[Start Text segment]
Do I need a worker dyno on Heroku? - ruby-on-rails

I have not specifically added any background tasks to my Rails app. The app is going to be sending emails and also going to be resizing images. But I haven't included any background processes like delayed_jobs or Resque in my app. And for the time being I am not going to be adding background processes. So do I need a worker dyno?
If I add a worker dyno, would these tasks be automatically handled by the worker dyno?

Nothing happens by magic! Unless you add delayed_job or other gem for handling tasks in background and explicitly write code that should be performed in background - it will not.
When it comes to sending email and resizing images - it's encouraged to use background workers for those tasks but it's not a must. As long as you don't see timeouts for requests you should be all ok.
If you decide upon using delayed_job in the future take a look at workless gem - it autoscales worker dyno when it's needed and then scales it back to zero. I use it in my projects and that saves my quite some money.

If you are not running background processes you should be fine without a worker dyno.
But it depends also on your normal processes. If your processes are having to long of a request time (e.g. might be the case with your image resizing) it might be useful to pack that into a background task.
[End Text segment]
_Exercise_
Repeat the passage of the Heroku worker dyno thread above word for word, starting with "Nothing happens by" and going on through "it will not.".
[Start Extracted material]
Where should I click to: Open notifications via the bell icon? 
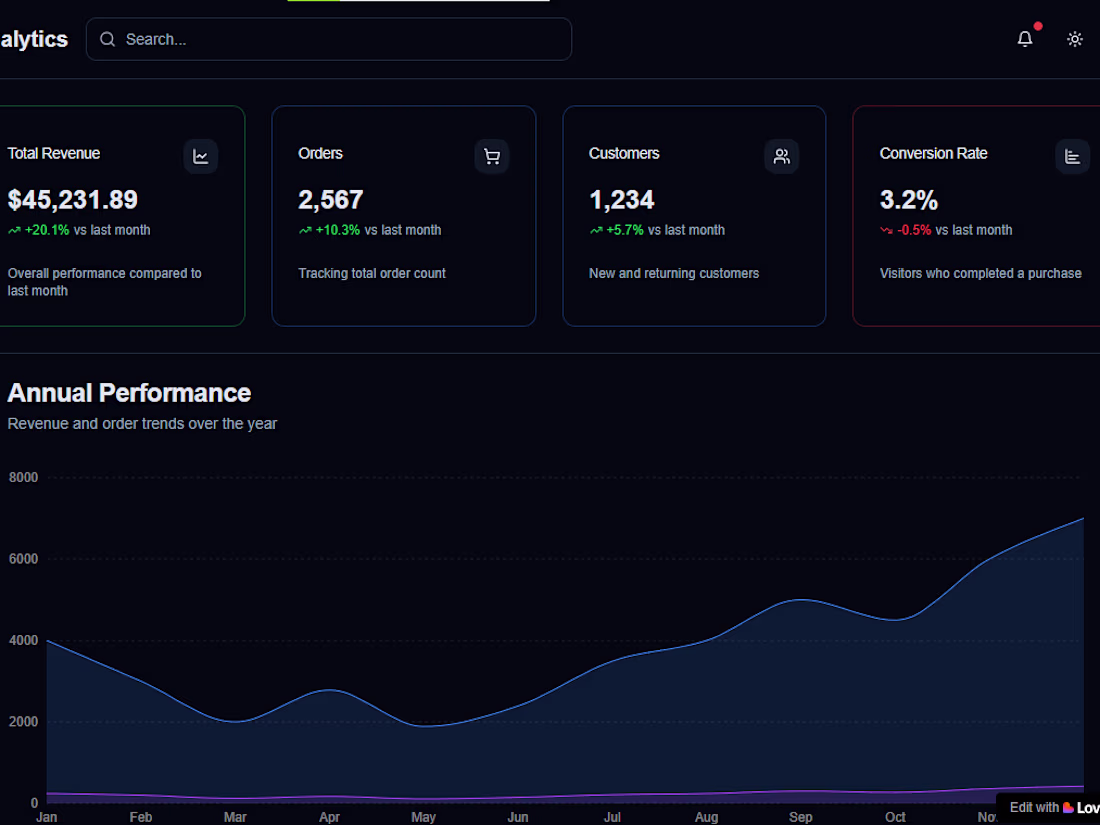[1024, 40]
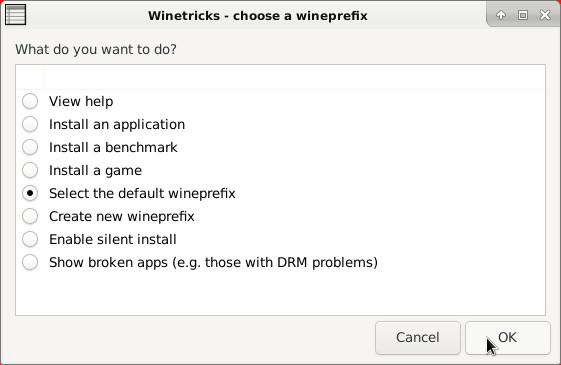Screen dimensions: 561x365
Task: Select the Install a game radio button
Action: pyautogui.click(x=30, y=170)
[End Extracted material]
[Start Extracted material]
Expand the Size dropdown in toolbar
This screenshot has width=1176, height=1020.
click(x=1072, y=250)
[End Extracted material]
_Solution to this task_
Nothing happens by magic! Unless you add delayed_job or other gem for handling tasks in background and explicitly write code that should be performed in background - it will not.